Eigentlich müsste die Zeit des Entgegenkommens zu Ende sein. Eine neuerliche Erklärung mit Erdogan hat derzeit keinen Grund unter den Füßen, solange er in Griechenland die EU-Außengrenzen bedroht. Der türkischen Regierung müssten heute im Grunde sämtliche Geldzahlungen aus Europa gestrichen werden. Erste Schritte dazu sind bereits getan. So wurden Anfang des Jahres immerhin drei Viertel der sogenannten »Vorbeitrittshilfen« gestrichen – Vorschüsse für einen Beitritt also, der ohnehin in die allerweiteste Ferne gerückt ist. Bei der Kürzung, die EU-Außenkommissar Josep Borrell im Januar verkündete, geht es um widerrechtliche Gasbohrungen der Türken vor der zypriotischen Küste und um Erdogans Syrien-Krieg, der im letzten Herbst mit Operationen im kurdischen Nordwestsyrien begann und dieses Jahr in der Provinz Idlib weitergeht.

Gespräch mit einer Griechin am Evros
Die jetzt kommen, sind keine Syrer, die kommen aus Afghanistan, aus Marokko, aus Pakistan
Daneben dürfte es unter den derzeitigen Bedingungen auch nicht zu weiteren Zahlungen im Rahmen der »gemeinsamen Erklärung«, des sogenannten Türkei-Deals, kommen. Angesichts seiner Verstrickung in den gewalttätigen und kriegerischen Islamismus in Syrien und der breiteren Region kommen alle diese Überweisungen einer indirekten Bezuschussung des internationalen Terrors gleich. Laut einem Bericht der »Welt« hat die Türkei nun selbst wieder »geheime Zahlungen« an die palästinensische Terrororganisation Hamas, die ihre Basis im Gazastreifen hat, geleistet. Eine erste Tranche von mehreren Millionen Dollar ging schon im vergangenen Dezember raus, nachdem man sich zuvor über mehrere Jahre – zumindest dem äußeren Anschein nach – zurückgehalten hatte. Bis zum Jahr 2017 hatte die Türkei jährlich um die 120 Millionen Dollar an die Terrororganisation gespendet. Die Zusammenarbeit mit einem solchen Spieler im Nahen Osten wäre selbst verbrecherisch.

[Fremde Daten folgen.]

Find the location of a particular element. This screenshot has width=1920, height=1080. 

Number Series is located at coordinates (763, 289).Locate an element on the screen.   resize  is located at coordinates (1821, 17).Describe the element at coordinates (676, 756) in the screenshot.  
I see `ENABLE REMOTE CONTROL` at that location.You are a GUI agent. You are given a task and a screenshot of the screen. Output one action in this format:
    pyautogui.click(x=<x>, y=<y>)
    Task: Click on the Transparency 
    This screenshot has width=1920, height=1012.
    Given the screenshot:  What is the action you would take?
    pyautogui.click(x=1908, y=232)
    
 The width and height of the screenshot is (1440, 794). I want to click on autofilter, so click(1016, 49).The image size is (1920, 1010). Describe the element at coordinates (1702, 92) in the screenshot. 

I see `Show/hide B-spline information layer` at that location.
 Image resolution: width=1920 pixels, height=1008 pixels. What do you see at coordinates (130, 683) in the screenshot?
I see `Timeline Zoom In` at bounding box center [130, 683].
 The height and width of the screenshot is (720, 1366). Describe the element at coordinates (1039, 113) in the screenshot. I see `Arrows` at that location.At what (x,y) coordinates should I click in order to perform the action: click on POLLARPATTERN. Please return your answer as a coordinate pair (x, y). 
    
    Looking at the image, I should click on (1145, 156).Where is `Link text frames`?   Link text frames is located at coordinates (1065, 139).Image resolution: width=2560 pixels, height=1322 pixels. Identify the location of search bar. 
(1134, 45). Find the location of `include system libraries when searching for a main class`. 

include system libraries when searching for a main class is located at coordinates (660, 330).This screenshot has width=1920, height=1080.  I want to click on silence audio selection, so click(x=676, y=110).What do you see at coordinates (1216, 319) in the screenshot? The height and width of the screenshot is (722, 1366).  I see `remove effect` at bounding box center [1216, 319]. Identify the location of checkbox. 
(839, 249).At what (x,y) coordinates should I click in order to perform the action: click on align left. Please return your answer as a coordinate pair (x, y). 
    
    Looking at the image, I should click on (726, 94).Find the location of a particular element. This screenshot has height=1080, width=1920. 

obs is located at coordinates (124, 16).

In der Türkei selbst wächst unterdessen das Unruhepotential: Die türkischen Bauern sind wegen der ersten drei Coronavirus-Fälle im Land ebenso erschrocken wie wegen einer Heuschreckenplage, die nun aus dem Iran und Irak eindringt. Was die Pandemie angeht, will man inzwischen 2.500 Covid-19-Tests gemacht haben. Dabei finden allerdings spezielle Schnelltests Verwendung, deren Validität von manchen angezweifelt wird. Angeblich kontrolliert die Regierung die Ausgabe der Tests streng und erlaubt keine Verwendung anderer Verfahren aus dem Ausland.